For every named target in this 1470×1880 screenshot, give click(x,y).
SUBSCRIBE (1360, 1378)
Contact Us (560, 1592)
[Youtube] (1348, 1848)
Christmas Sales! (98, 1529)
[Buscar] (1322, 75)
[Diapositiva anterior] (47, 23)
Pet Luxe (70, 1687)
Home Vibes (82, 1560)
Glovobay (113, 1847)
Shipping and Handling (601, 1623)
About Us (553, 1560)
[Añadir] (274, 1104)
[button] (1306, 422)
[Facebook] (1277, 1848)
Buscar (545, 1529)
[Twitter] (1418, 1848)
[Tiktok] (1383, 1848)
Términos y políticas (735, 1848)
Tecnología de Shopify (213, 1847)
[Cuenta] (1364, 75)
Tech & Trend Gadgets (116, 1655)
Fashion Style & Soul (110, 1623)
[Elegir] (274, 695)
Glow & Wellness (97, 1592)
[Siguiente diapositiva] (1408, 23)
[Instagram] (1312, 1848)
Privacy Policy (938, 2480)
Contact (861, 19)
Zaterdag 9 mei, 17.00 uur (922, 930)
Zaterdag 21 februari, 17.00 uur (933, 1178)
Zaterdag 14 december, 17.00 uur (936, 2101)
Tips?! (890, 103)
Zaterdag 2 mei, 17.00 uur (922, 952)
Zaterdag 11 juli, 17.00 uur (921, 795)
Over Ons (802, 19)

::::::

Task instructions: From the listing above, return every line that contains the word "Zaterdag".

Problem solution:
Zaterdag 9 mei, 17.00 uur (922, 930)
Zaterdag 21 februari, 17.00 uur (933, 1178)
Zaterdag 14 december, 17.00 uur (936, 2101)
Zaterdag 2 mei, 17.00 uur (922, 952)
Zaterdag 11 juli, 17.00 uur (921, 795)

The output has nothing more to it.